Exercise goal:
Leave out the pictures and transcribe the rest of the records exactly.

Saved data entries:

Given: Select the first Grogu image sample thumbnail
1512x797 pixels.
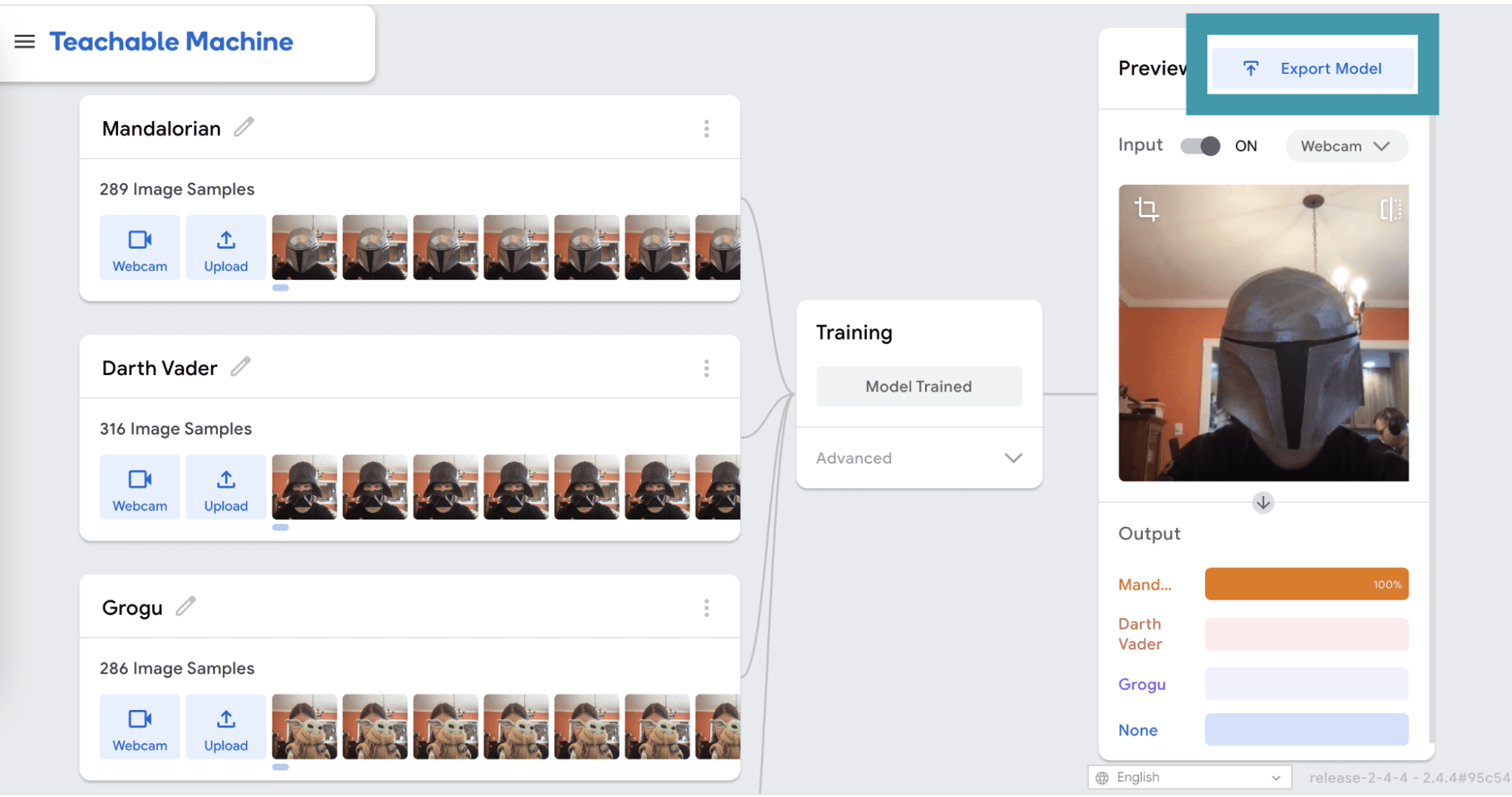Looking at the screenshot, I should point(304,727).
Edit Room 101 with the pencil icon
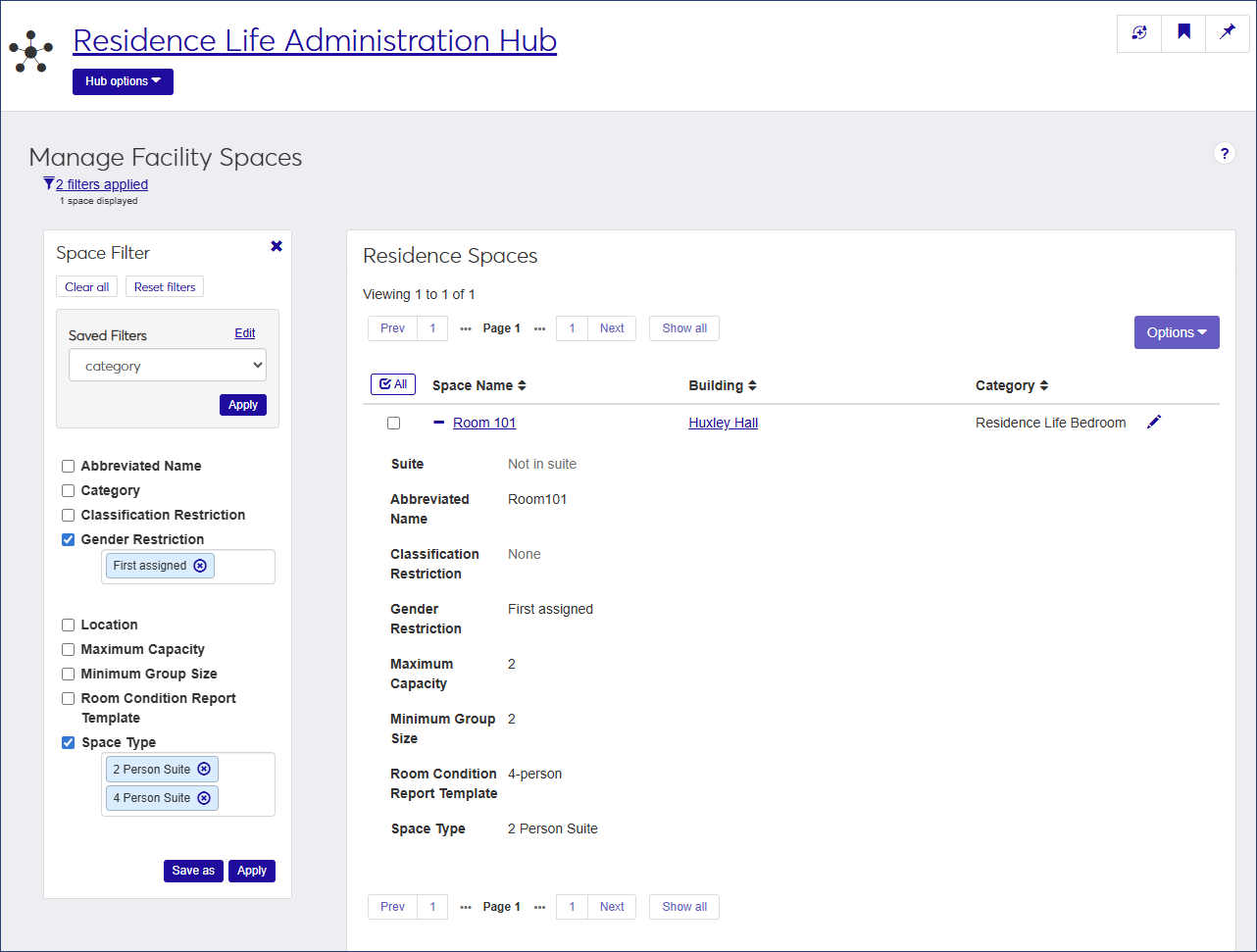The height and width of the screenshot is (952, 1257). coord(1154,422)
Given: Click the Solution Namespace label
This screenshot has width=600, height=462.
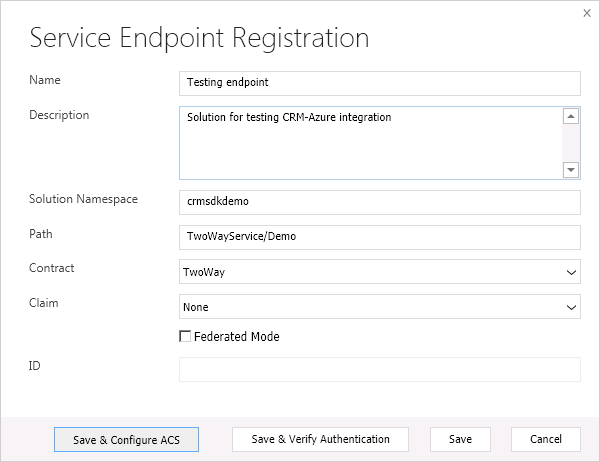Looking at the screenshot, I should [83, 199].
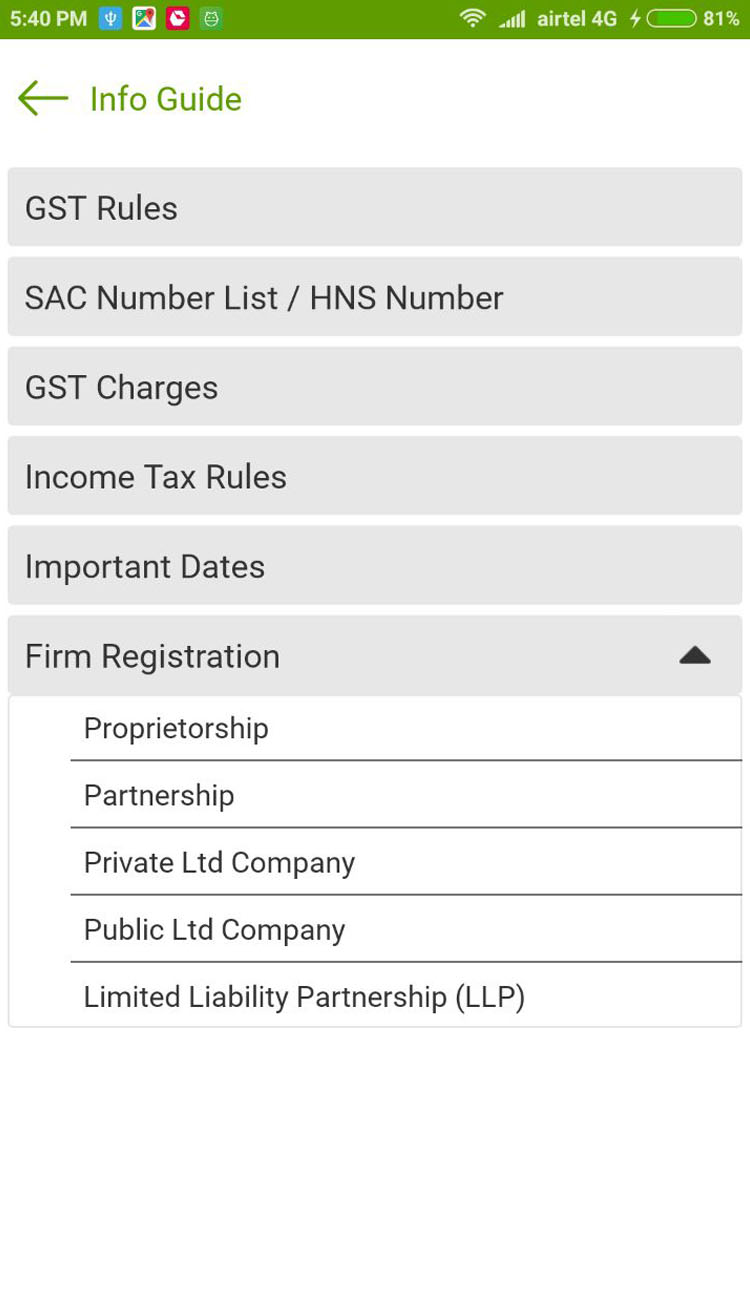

Written answer:
Given: Select the first Grogu image sample thumbnail
1512x797 pixels.
Looking at the screenshot, I should point(304,727).
Edit Room 101 with the pencil icon
The height and width of the screenshot is (952, 1257). coord(1154,422)
Given: Click the Solution Namespace label
This screenshot has width=600, height=462.
Looking at the screenshot, I should [83, 199].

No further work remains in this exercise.